* **ACTIONS TO TAKE**
(a) Starting at the words "The new Linux kernel security update is" and stopping after "LTS (Bionic Beaver).", rewrite that part of the Ubuntu kernel update article with "5" in place of "five".
(b) Answer these questions from the Ubuntu kernel update article:
(i) Which CVE identifier is given for the flaw in the F2FS file system implementation?
(ii) Which Linux kernel version does the article say Ubuntu 16.04 LTS uses?
(iii) In which file system was CVE-2018-1120 discovered?
(c) Summarize the Ubuntu kernel update article in two sentences.

TEXT FOR ANALYSIS: Begin

An HWE kernel patch is also available for Ubuntu 14.04.5 LTS

Mar 18, 2019 13:58 GMT  ·  By

Canonical released a new Linux kernel security update for users of the Ubuntu 16.04 LTS (Xenial Xerus) operating system series to address several recently discovered vulnerabilities.

The new Linux kernel security update is here to address five security issues discovered by various security researchers in the Linux 4.4 kernel used in the Ubuntu 16.04 LTS (Xenial Xerus) operating system series and official derivatives that aren't using the Linux 4.15 HWE (Hardware Enablement) kernel from Ubuntu 18.04 LTS (Bionic Beaver).

These include a flaw (CVE-2017-18241) in Linux kernel's F2FS file system implementation, which incorrectly handled the noflush_merge mount option, and multiple integer overflows (CVE-2018-7740) in the hugetlbfs implementation. Both issues could allow local attackers to crash the vulnerable system through a denial of service.

The new Linux kernel security update also addresses an issue (CVE-2018-1120) discovered in the procfs file system that could allow a local attacker to block certain tools used to examine the procfs file system to report the state of the operating system because it failed to correctly handle processes mapping the memory elements onto files.

TEXT FOR ANALYSIS: End
PROVIDED RECORDS: Begin

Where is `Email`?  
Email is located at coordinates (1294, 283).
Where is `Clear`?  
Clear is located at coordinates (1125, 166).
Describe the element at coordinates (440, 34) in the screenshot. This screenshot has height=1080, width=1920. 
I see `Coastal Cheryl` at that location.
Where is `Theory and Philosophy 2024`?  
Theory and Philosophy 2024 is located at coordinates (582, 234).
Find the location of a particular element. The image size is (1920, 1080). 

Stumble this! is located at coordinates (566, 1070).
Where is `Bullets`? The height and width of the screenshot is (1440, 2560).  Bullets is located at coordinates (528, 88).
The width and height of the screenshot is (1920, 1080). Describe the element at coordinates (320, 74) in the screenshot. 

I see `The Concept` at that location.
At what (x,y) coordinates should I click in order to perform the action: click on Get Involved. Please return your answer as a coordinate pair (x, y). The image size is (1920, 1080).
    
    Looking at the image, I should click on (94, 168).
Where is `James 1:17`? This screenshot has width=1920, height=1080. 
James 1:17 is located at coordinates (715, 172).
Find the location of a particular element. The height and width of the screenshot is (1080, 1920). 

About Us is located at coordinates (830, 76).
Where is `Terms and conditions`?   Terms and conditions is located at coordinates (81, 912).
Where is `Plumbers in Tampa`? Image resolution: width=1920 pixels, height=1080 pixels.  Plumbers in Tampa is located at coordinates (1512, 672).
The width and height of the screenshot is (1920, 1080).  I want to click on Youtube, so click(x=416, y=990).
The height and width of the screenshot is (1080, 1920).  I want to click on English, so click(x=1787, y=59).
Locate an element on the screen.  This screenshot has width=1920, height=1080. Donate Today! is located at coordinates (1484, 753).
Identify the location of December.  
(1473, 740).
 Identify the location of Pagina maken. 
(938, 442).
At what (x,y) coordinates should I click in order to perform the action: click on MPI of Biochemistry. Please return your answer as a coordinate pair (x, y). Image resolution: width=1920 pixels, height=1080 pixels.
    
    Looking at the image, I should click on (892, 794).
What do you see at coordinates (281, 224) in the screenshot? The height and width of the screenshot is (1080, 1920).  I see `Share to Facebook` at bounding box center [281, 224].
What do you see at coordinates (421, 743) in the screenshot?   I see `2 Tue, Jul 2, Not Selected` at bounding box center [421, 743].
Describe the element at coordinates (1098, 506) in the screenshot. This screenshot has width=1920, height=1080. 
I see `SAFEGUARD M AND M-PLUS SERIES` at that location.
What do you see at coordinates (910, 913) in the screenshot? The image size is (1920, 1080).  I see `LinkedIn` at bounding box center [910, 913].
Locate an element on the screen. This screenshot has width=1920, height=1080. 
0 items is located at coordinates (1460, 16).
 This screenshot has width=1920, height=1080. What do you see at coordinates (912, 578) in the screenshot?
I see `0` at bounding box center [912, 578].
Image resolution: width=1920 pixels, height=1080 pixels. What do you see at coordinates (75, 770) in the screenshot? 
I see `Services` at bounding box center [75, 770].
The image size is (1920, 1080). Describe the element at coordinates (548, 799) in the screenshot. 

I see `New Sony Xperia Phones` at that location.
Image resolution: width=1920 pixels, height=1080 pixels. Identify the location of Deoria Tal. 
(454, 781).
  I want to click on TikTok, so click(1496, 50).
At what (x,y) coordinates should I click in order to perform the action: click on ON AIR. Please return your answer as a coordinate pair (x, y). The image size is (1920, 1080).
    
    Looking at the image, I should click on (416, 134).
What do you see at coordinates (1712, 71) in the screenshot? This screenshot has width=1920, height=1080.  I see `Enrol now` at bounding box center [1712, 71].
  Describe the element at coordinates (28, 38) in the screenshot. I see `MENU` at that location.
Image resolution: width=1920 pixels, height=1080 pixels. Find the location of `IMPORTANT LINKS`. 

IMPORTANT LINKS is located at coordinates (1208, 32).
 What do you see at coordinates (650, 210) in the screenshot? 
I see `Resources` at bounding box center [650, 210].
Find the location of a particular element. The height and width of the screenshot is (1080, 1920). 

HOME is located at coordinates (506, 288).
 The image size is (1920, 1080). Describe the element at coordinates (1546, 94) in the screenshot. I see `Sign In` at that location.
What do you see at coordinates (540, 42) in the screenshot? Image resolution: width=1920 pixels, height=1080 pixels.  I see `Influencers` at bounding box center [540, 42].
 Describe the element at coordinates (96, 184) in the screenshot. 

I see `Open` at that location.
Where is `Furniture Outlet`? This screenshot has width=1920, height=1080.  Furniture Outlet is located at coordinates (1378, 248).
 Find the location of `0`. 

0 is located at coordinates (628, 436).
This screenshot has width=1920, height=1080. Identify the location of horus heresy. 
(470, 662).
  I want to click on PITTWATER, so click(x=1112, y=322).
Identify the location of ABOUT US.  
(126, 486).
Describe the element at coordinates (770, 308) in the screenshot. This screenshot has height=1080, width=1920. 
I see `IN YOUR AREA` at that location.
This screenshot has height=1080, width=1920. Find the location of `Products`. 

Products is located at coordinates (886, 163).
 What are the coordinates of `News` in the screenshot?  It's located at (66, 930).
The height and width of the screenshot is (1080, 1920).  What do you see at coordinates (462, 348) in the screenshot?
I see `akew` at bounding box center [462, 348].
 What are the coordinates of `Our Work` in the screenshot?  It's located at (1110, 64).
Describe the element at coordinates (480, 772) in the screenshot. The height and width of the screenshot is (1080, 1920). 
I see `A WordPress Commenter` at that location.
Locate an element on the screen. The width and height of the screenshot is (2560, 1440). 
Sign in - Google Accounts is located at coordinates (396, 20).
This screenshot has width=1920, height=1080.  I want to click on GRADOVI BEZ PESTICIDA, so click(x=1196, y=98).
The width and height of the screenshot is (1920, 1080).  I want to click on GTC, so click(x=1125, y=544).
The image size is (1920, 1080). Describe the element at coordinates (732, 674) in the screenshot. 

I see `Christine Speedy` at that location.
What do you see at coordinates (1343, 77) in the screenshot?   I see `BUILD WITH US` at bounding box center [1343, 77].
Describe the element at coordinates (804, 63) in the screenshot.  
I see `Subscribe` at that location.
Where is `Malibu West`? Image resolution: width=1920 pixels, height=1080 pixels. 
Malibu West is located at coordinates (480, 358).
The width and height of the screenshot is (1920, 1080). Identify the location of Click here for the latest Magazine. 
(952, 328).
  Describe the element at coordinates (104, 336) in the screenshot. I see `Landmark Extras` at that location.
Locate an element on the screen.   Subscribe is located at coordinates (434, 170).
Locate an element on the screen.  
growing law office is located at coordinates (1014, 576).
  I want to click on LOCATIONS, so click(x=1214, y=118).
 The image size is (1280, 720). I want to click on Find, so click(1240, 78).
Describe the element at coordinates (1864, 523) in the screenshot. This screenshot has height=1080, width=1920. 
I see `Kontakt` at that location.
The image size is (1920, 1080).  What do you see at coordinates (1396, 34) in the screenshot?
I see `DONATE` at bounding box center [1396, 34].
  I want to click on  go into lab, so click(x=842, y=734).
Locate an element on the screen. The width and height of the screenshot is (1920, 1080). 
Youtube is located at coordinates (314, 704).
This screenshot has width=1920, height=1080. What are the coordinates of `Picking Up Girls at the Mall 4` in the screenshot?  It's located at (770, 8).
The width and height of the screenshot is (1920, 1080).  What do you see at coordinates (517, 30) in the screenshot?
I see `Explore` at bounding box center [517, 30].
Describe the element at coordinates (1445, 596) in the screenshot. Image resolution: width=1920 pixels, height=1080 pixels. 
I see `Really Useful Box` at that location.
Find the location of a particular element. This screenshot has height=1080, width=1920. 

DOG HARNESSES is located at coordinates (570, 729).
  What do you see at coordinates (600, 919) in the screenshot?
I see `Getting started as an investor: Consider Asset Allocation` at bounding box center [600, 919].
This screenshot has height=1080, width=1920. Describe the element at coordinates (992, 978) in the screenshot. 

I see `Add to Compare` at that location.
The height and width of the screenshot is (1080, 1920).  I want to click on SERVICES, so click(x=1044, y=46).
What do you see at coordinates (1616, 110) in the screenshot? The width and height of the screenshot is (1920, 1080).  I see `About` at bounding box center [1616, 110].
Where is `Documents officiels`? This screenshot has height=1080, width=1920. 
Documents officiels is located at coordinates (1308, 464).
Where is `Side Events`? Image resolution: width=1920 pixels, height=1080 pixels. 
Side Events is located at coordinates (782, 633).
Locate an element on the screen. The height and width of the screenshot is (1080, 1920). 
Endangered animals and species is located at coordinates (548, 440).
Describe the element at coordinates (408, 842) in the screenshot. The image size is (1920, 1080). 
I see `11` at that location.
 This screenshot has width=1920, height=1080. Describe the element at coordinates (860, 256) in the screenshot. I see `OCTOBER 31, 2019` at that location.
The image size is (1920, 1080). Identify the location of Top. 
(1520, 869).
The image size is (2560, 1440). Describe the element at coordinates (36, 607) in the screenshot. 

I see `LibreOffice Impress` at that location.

PROVIDED RECORDS: End

* **YOUR RESPONSES**
(a)
The new Linux kernel security update is here to address 5 security issues discovered by various security researchers in the Linux 4.4 kernel used in the Ubuntu 16.04 LTS (Xenial Xerus) operating system series and official derivatives that aren't using the Linux 4.15 HWE (Hardware Enablement) kernel from Ubuntu 18.04 LTS (Bionic Beaver).

(b)
(i) CVE-2017-18241
(ii) Linux 4.4
(iii) The procfs file system

(c) Canonical released a Linux kernel security update for Ubuntu 16.04 LTS (Xenial Xerus) that fixes five security issues in the Linux 4.4 kernel, for systems not using the Linux 4.15 HWE kernel from Ubuntu 18.04 LTS. The fixes include an F2FS flaw and hugetlbfs integer overflows that could let local attackers crash the system, plus a procfs issue that could let a local attacker block tools that report the state of the operating system.